Just wondering if total comp between quants and traders at tier 1 IBs are much different at relatively junior levels, say 3-5 years experience. Been offered a trading position (currently quant), and trying to decide whether to bite...
Note that I'm talking about a traditional trading role at an investment bank vs a desk quant role.

 

Quants are support. Traders will - more often than not - make more money than quants… really depends on the size of your book and how well you do. Any seat where you have direct P/L responsibility will offer significantly more monetary upside.

It's not uncommon for traders on the sell-side with 5 or so years of experience to pull in 500k-750k+.
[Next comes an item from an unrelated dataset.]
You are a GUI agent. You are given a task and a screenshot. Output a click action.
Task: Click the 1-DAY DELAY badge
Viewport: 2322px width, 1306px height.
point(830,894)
Not sure what you're trying to gather here… but don't make a decision based upon net earnings over the next 1-2 years. I would think about it over 5+ years and how the roles fit within your career goals.

 

The only thing I'm trying to gather here is a few data points about compensation. Clearly money is just one aspect, but as I can't get too much help on a forum about the personal side, e.g. if I like the new team, whether it fits my goals, how my skillset matches the new job, etc, so I'm just asking about numbers... Thanks for the advice! (gut feeling, 500-700k seems kinda high nowadays unless running a really stellar desk...)

 

at year 1-2, 90% of the time the quants will make more money (when i was a desk quant, i made 50k more than the junior traders on my desk). However, a couple years later, those junior traders had become middle-rank traders, and made 500k....which was more than double what i got paid as a desk quant.

just google it...you're welcome
 
Best Response

Yes.

Quant & Strats are extremely valued on the desk, some even as much as traders. However, their pay will lag far behind the best traders. Let's just say after VP level, the pay differential can easily widen to 3x difference or more.
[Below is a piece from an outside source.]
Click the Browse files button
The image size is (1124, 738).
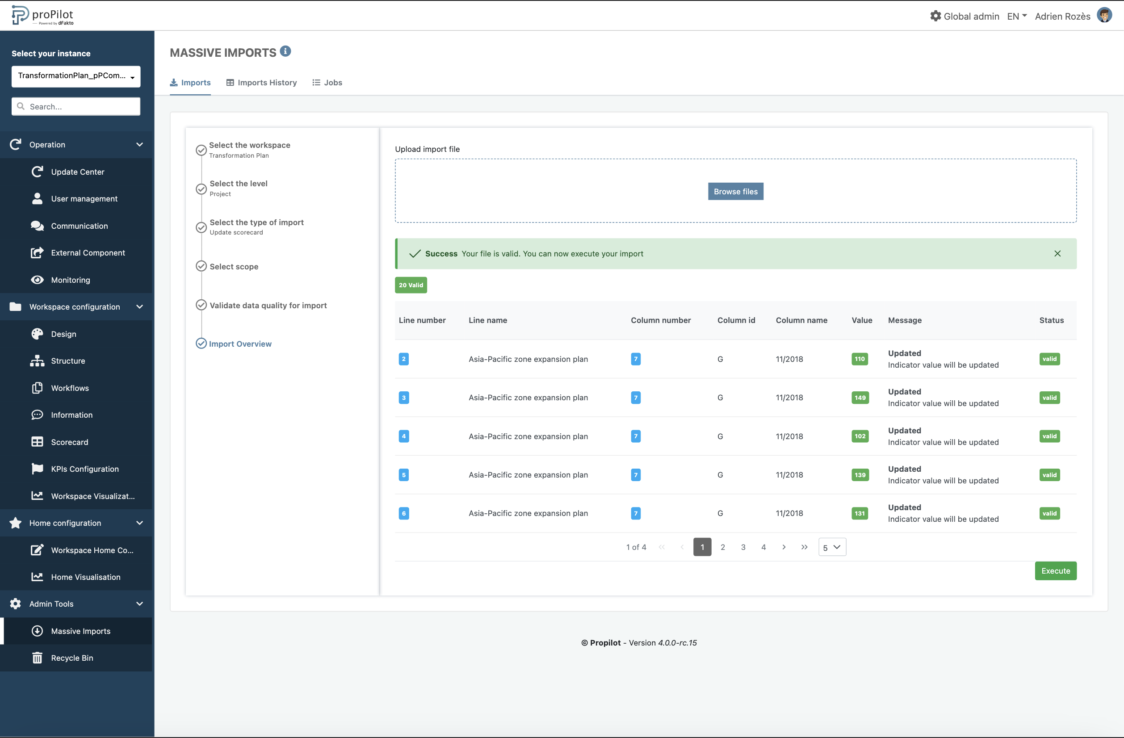(x=735, y=191)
Here's why: traders take risk.

If a book loses money, the buck ultimately stops at the trader. The trader is ultimately responsible for both the successes and failures of an operation. In some sense, there's a much higher career risk for traders. As a result, they will be compensated for it.

Here's an example. Let's say a quant/strat mis-programmed a key component of the risk pricing model. He does not let the trader know that there's a mistake, and the trader trades off the model, losing millions in the process. Whose fault is it here? Who will get fired first?

The answer: Both will get fired, but the trader will get fired even faster than the strat/quant.

Why? Because traders need to own up to the responsibility of having the platform to take the risk.

 

in my original reply i only read the headline...after reading your thread....YES...you should take the trading job...this is the natural progression. Why? Because when you are in a trading seat and actually taking risk, your brain will be under a different kind of pressure than you have been accustomed to (especially the first time that you lose a large chunk of money...it happens to everybody). This will trigger you to think more, and to think faster. You will start to see correlations, which will lead you to ask more questions, and discover things that you weren't even looking for in your quant role.

Basically, necessity is the mother of invention. Being in a risk taking seat is generally required to light a fire under people and make them think in a more "commercial" way. When you are a quant and other people are taking the actual PnL risk of the trades, you have a degree of emotional distance. Traders would like their quants to feel that pressure (because it generally makes them better quants)...and this is often why traders can be "harsh" with their quants...but there really is no substitute for having responsibility for actual market risk and PnL.

You can always go back to a quant role if you don't like trading...but institutional trading seats are not as easily available as desk quant seats (which are always in demand if you have the skills). As a plus, if you do make a career round trip, you'll be a better quant in the end. So, its win-win. Take the trading job.